Fin dalla prima riunione sono emersi punti di vista diversi su come impostare i lavori: da una parte, c’è stata una tendenza delle autorità dell’Ateneo a depotenziare (o forse solo a non potenziare troppo) l’organo voluto dalla Legge 240 per stendere il nuovo Statuto; dall’altra, una buona parte dei membri della Commissione ha invece avvertito come la Legge vedesse nella Commissione, non a caso composta da membri al di fuori degli organi di governo dell’Ateneo (con la sola eccezione del Rettore e degli studenti), un vero e proprio organo decisionale con il compito di sottoporre un testo al Senato perché lo adottasse. A riprova di questo iniziale confronto sono emerse le seguenti questioni, apparentemente formali ma in realtà di sostanza.
La prima è stata una certa insistenza (in documenti ufficiali e in interventi di autorevoli membri del Senato) sulla denominazione di “Commissione istruttoria”, che collocava il ruolo della Commissione al livello delle tante commissioni istruttorie a cui ogni organo collegiale dà vita in occasione di decisioni particolarmente delicate: la Commissione istruttoria non decide, ma fa, appunto, un lavoro istruttorio di preparazione alla decisione che poi l’organo preposto dovrà assumere. Non era questa la volontà del legislatore (ripeto: le commissioni per lo Statuto sono volute dalla Legge 240/2010 e istituite con decreto rettorale, quindi nulla hanno a che vedere con le commissioni istruttorie). La verità veniva ristabilita ufficialmente dopo una lettera inviata il 16 aprile al Rettore da alcuni componenti della Commissione (tra i quali il sottoscritto), nella quale si lamentava peraltro anche un accesso inspiegabilmente riservato (e non aperto a tutti) dei verbali delle riunioni. Malgrado la rettifica della denominazione, l’inizio non era dei più promettenti.
La seconda questione, da me sollevata verbalmente già nella prima riunione, ha riguardato la presenza di un Ufficio di Presidenza composto da 8 persone, oltre al Rettore nella sua qualità di membro effettivo e di Presidente della Commissione: il Prorettore Morganti, il Direttore amministrativo, il prof. Guido Corso in qualità di esperto e 5 funzionari come “supporto tecnico-amministrativo”. Due gli aspetti sollevati. Il primo era il fatto singolare che una Commissione composta di quindici membri dovesse avvalersi di un Ufficio di Presidenza e di supporto presente alle riunioni così affollato. Il secondo metteva in rilievo come, con un tale Ufficio di Presidenza, di fatto partecipassero ai lavori anche membri di organi centrali dell’Ateneo la cui presenza non era prevista dalla Legge 240/2010. Sul punto, però, la risposta del Rettore è stata ferma nel motivare la necessità di tale struttura, che pertanto è rimasta, accettata alla fine dalla stessa Commissione pur con qualche dubbio di legittimità.

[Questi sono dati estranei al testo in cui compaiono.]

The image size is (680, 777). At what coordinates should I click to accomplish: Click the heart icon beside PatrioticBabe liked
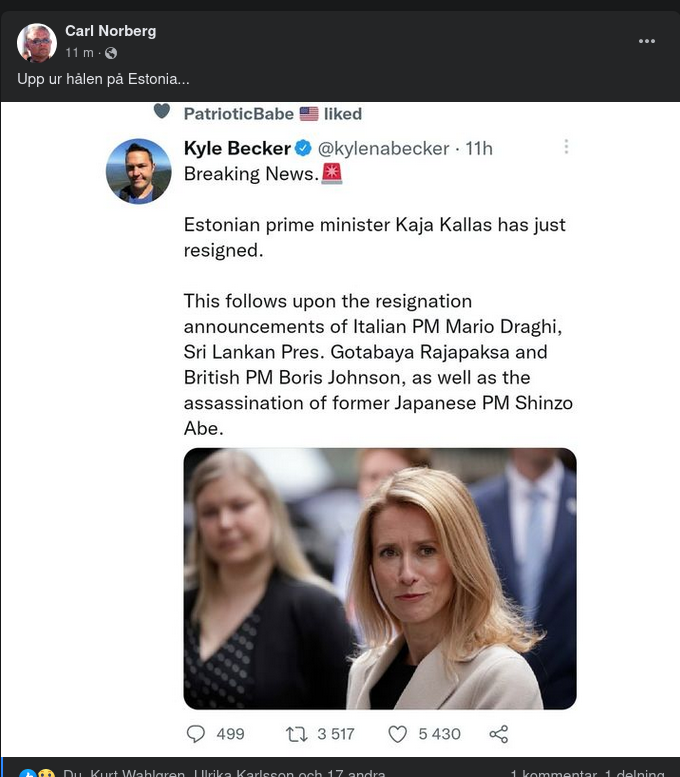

La terza questione, infine, ha riguardato la proposta da parte del Rettore di organizzare i lavori dividendo la Commissione in due sottogruppi che avrebbero lavorato parallelamente: uno sulle strutture (dipartimenti, strutture di raccordo, ecc.), l’altro sugli organi centrali (Senato, Consiglio di amministrazione, ecc.). L’obiezione fatta da molti componenti è stata che il lavoro non era divisibile perché era impensabile trattare delle une senza, al contempo, occuparsi delle altre. Fortunatamente la proposta non ha poi avuto seguito, anche perché una frammentazione della Commissione e la riduzione, così, delle riunioni plenarie ne avrebbe di fatto limitato le funzioni.


Gli snodi più controversi

Una volta superate le questioni di metodo, la Commissione è entrata nel vivo di quelle di merito. Le maggiori discussioni hanno riguardato il rapporto dipartimenti-strutture di raccordo, le modalità di elezione del Consiglio di Amministrazione, le aree, la mobilità dei docenti e le disposizioni transitorie e finali.

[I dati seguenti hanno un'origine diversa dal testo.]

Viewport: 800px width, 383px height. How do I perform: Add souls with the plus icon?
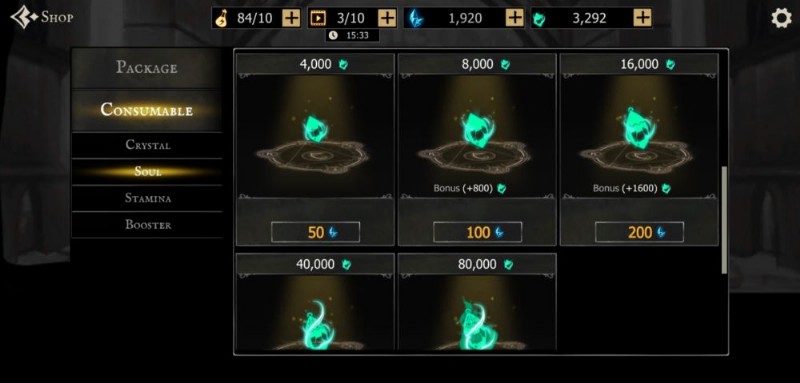[x=642, y=18]
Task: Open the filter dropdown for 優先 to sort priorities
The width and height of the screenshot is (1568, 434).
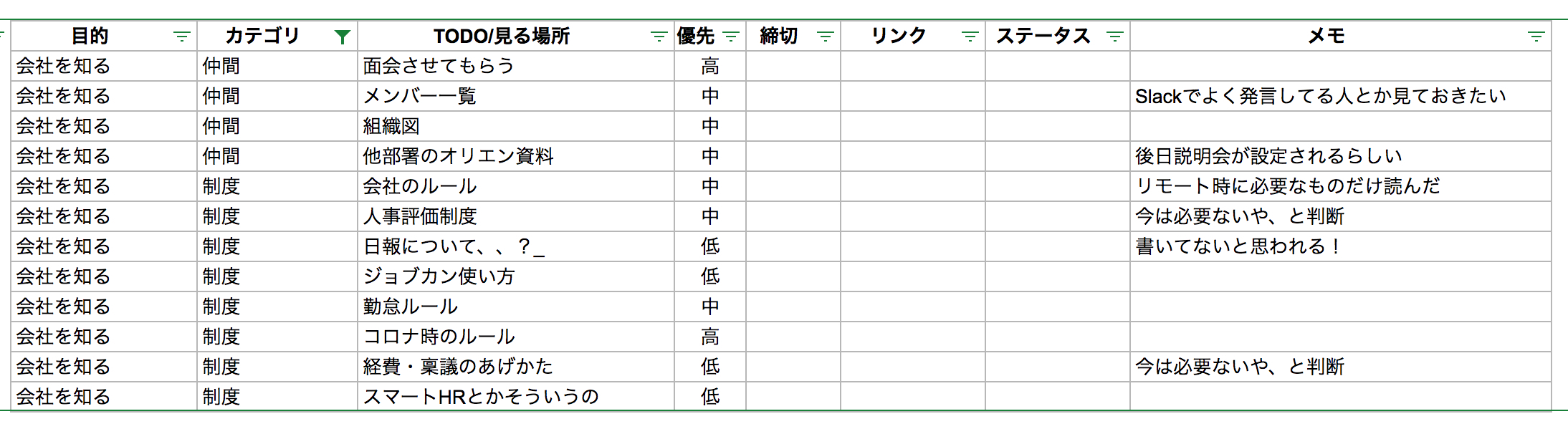Action: pos(730,34)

Il rapporto tra dipartimenti e strutture di raccordo appare subito il nucleo fondante di tutta la riforma, anche perché introduce forse le modifiche più sostanziali dell’attuale fisionomia dell’Ateneo. Questo – è bene ricordarlo – è attualmente composto da 32 dipartimenti, 8 facoltà e oltre 900 docenti. Dei 32 dipartimenti, ben 21 sono al di sotto di 35 membri (dei quali 6 inferiori a 15). Vi sono poi 17 corsi di laurea e 28 lauree magistrali. La Legge fissa un numero minimo di docenti a 35 e incentra sui dipartimenti tutte le funzioni, sia didattiche che scientifiche. Fin dall’inizio, il confronto è stato tra chi voleva applicare la legge alla lettera (dipartimenti forti e strutture di raccordo deboli) e chi avrebbe voluto ribaltare questo rapporto, cercando di costruire strutture di raccordo che, di fatto, rappresentassero la continuazione delle vecchie facoltà. Su questo punto, facendosi forte della Legge, la Commissione ha svolto un importante ruolo di convincimento anche nei confronti di molti membri del Senato, preoccupati su come traghettare nelle nuove strutture la gestione della didattica.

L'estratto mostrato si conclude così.